▸ **WHAT THE EXERCISE ASKS**: Skip every picture and copy only the lines from the one containing "Viewport: 748px width, 528px height." to the final line of the records below.

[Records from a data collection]
==*==

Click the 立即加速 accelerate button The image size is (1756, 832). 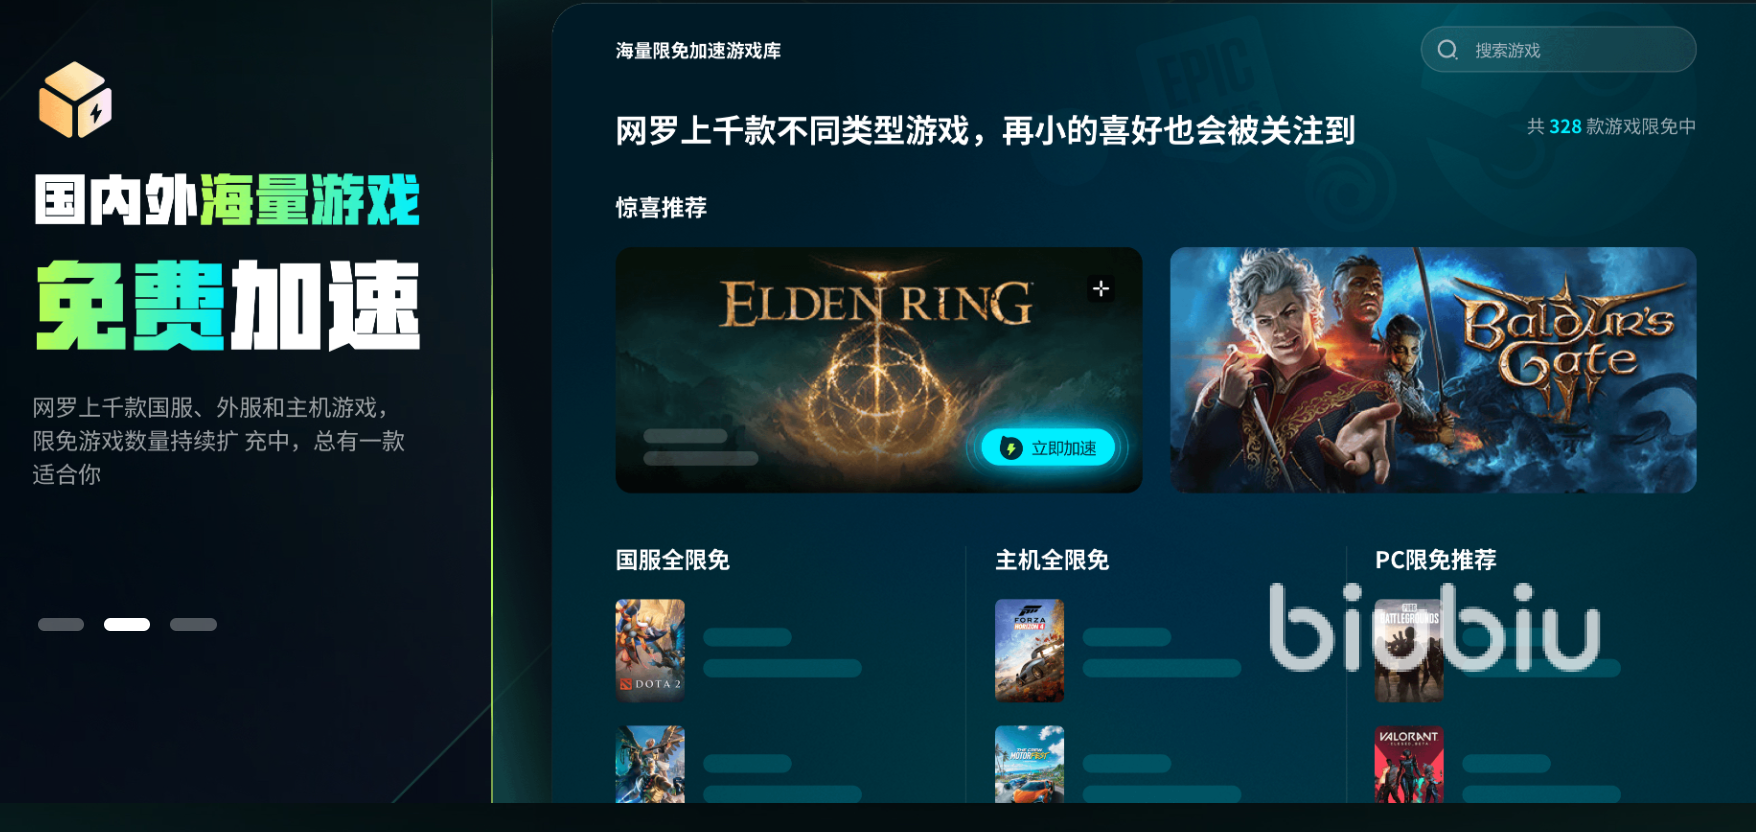coord(1048,448)
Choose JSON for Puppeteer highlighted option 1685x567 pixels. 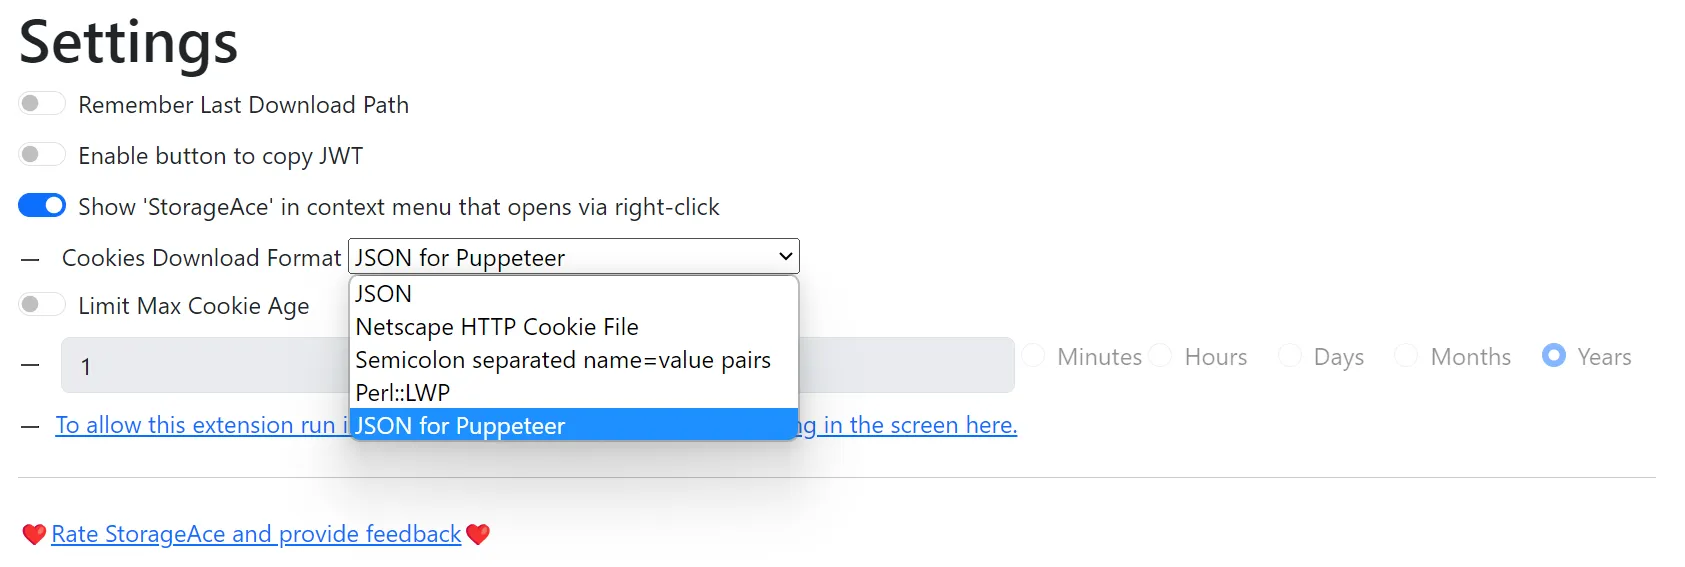click(x=460, y=426)
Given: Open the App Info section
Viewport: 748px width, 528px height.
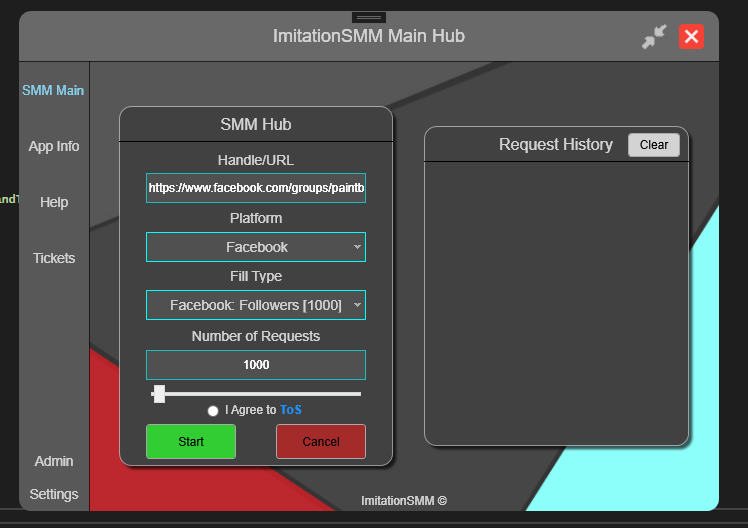Looking at the screenshot, I should tap(54, 146).
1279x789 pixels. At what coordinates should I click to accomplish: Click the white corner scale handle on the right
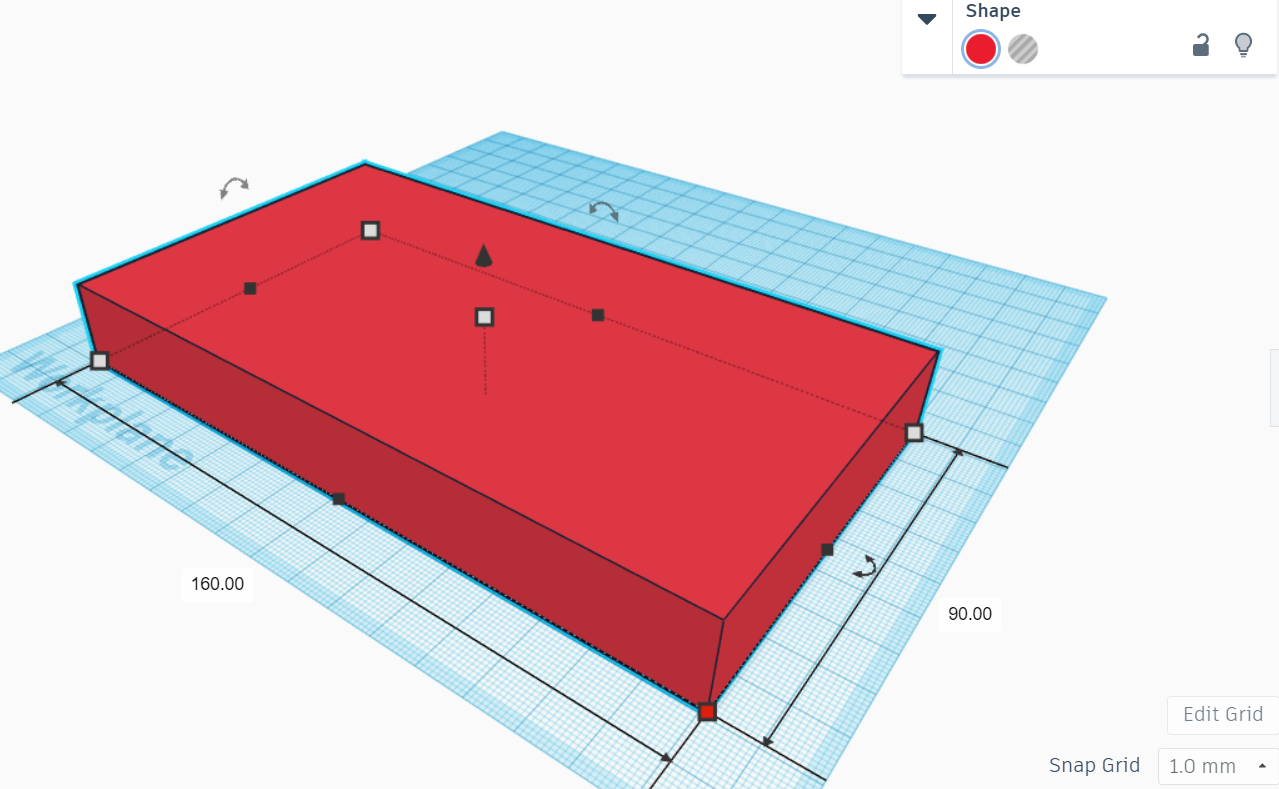click(913, 433)
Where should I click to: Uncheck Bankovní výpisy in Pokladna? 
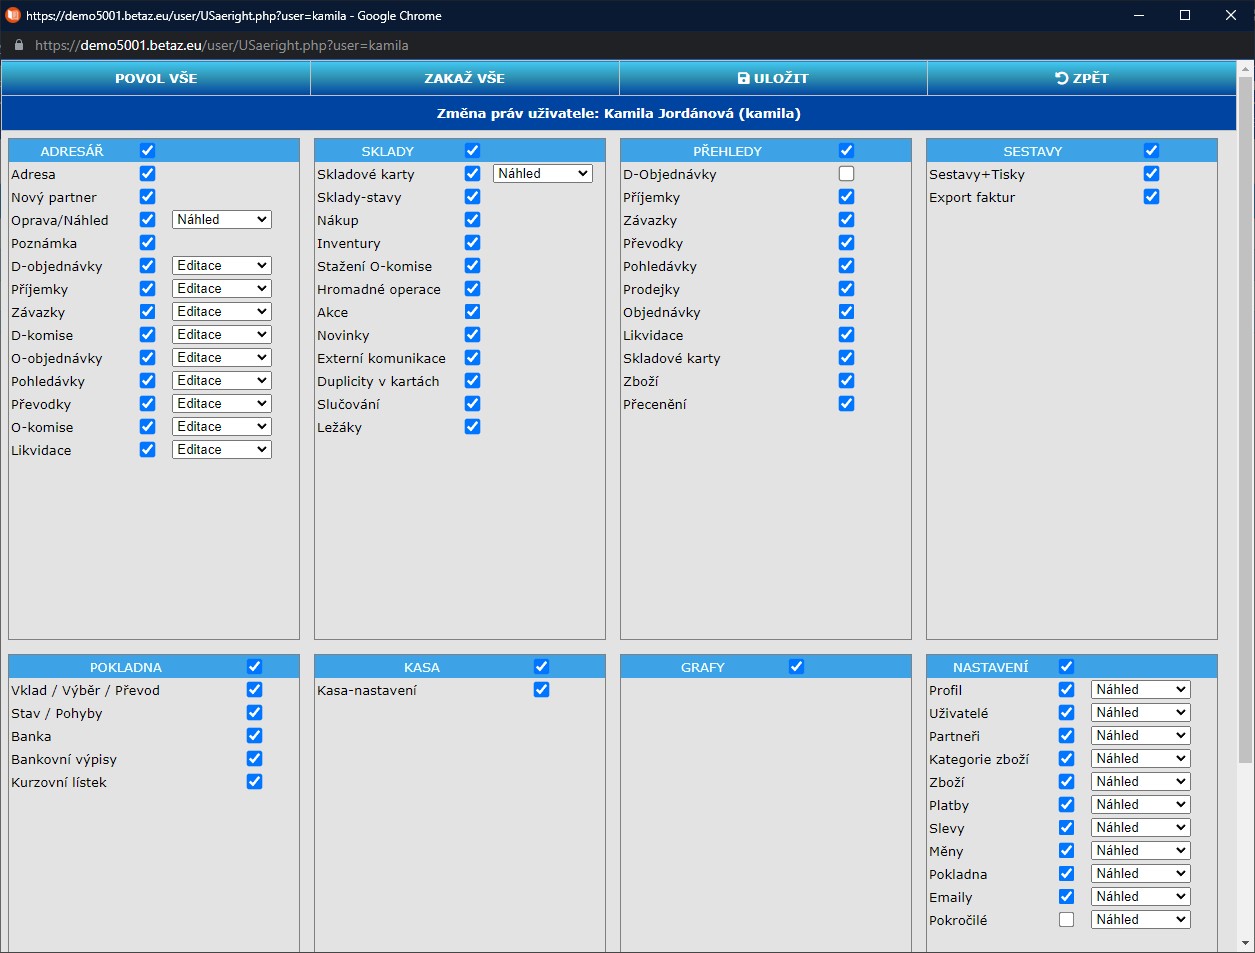(254, 759)
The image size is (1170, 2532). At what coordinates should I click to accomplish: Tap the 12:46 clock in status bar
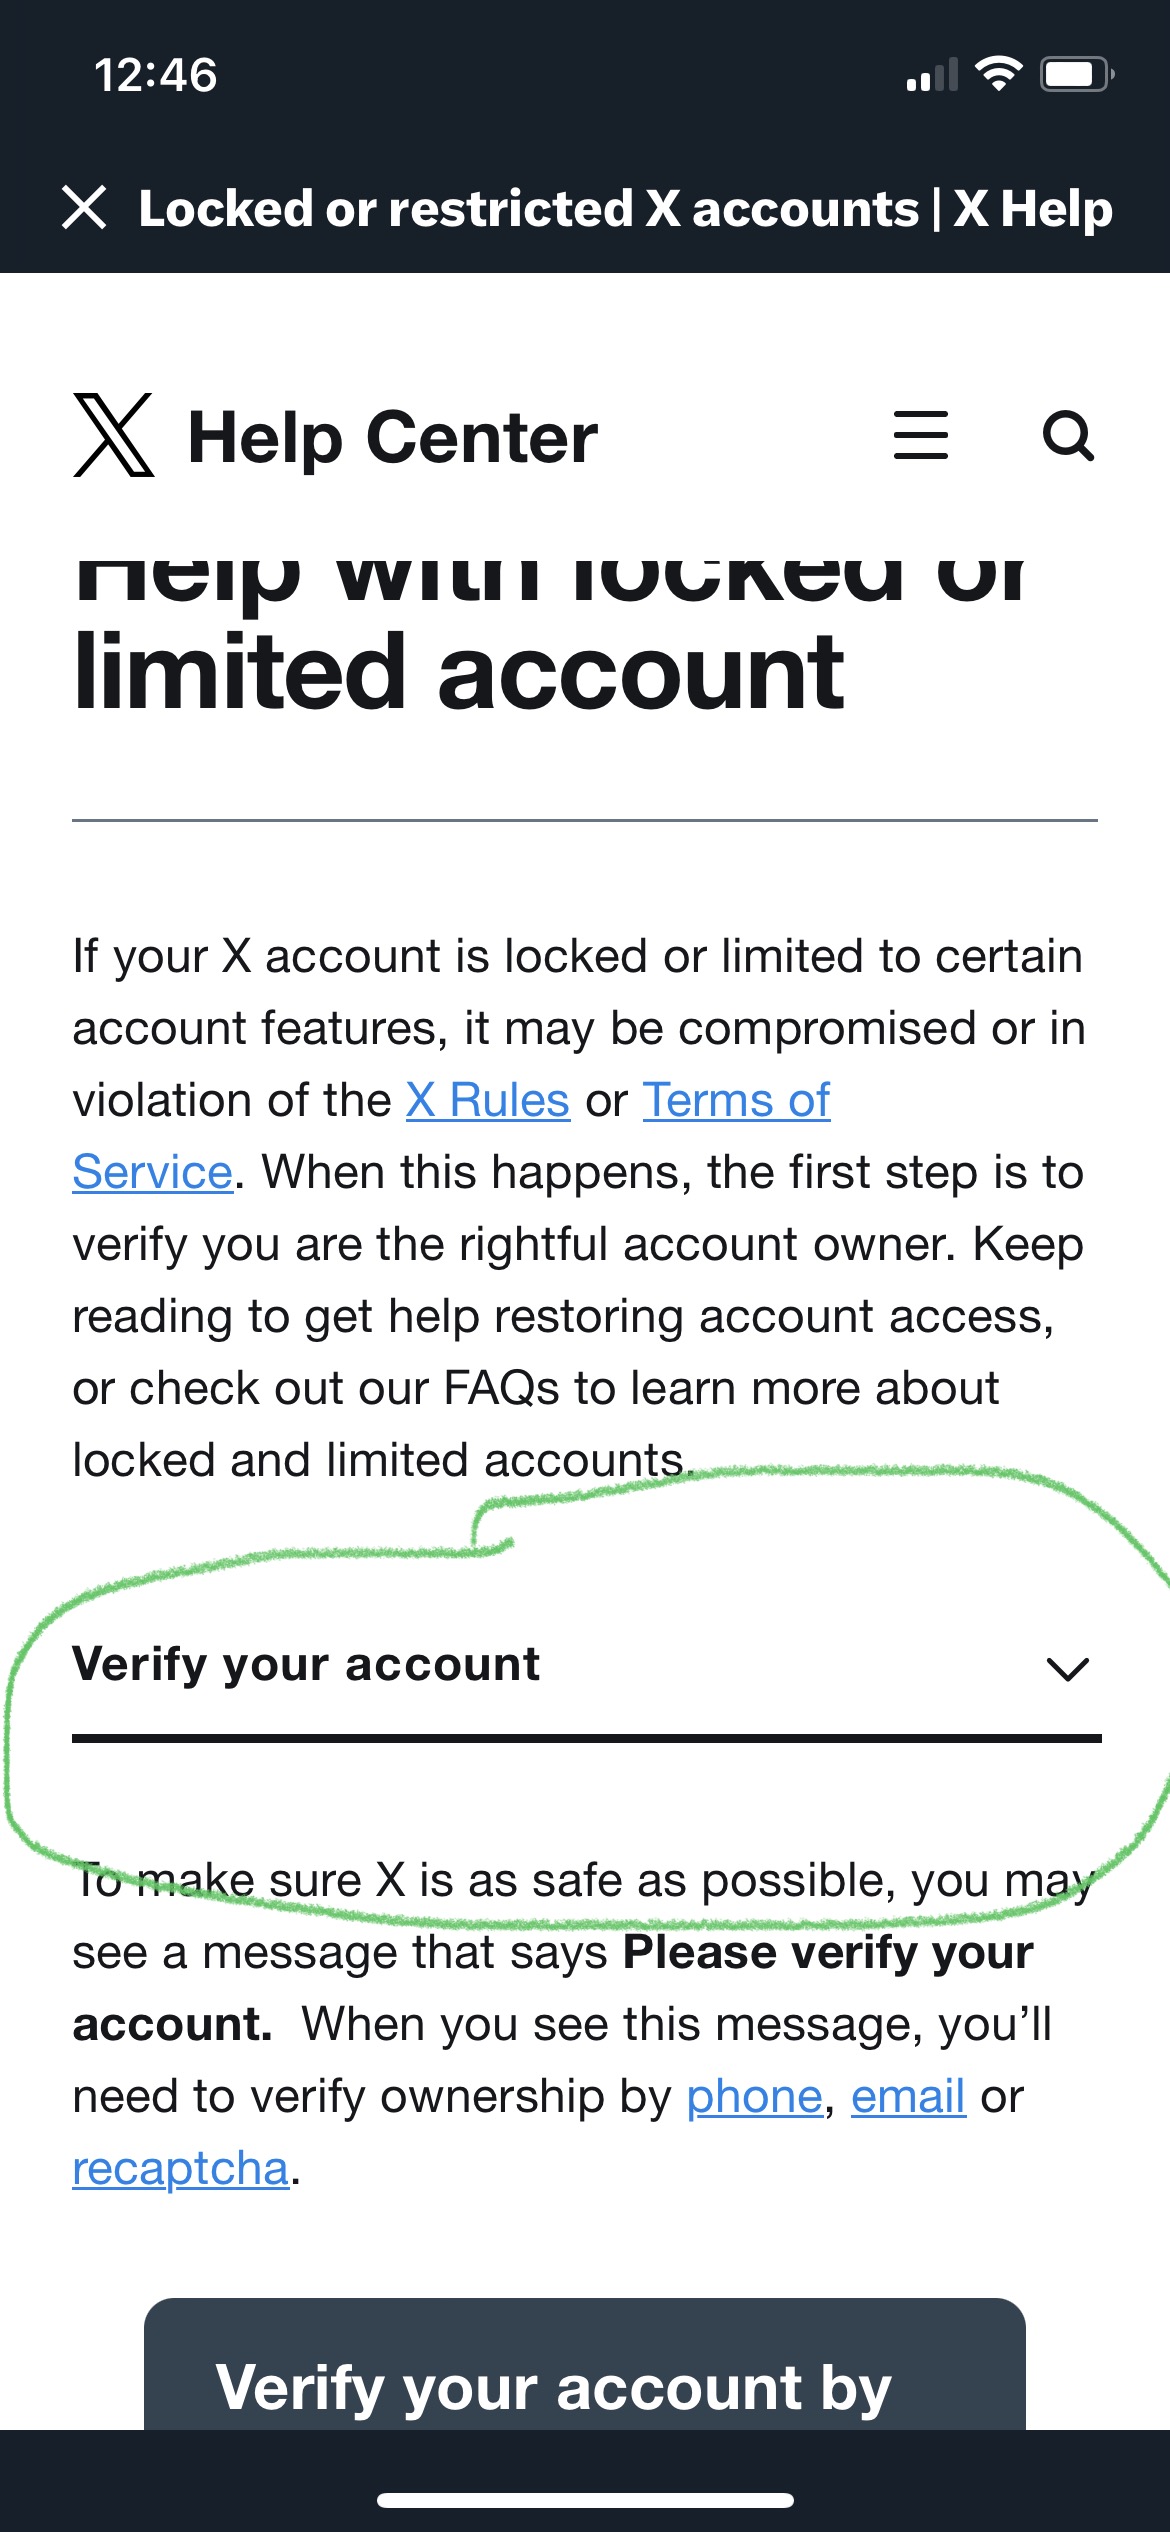tap(156, 76)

==*==

▸ **PROBLEM SOLUTION**:
Viewport: 748px width, 528px height.
Looking at the screenshot, I should tap(54, 146).
1279x789 pixels. At what coordinates should I click to accomplish: Click the white corner scale handle on the right
click(913, 433)
Where should I click to: Uncheck Bankovní výpisy in Pokladna? 
(254, 759)
The image size is (1170, 2532). At what coordinates should I click to accomplish: Tap the 12:46 clock in status bar
tap(156, 76)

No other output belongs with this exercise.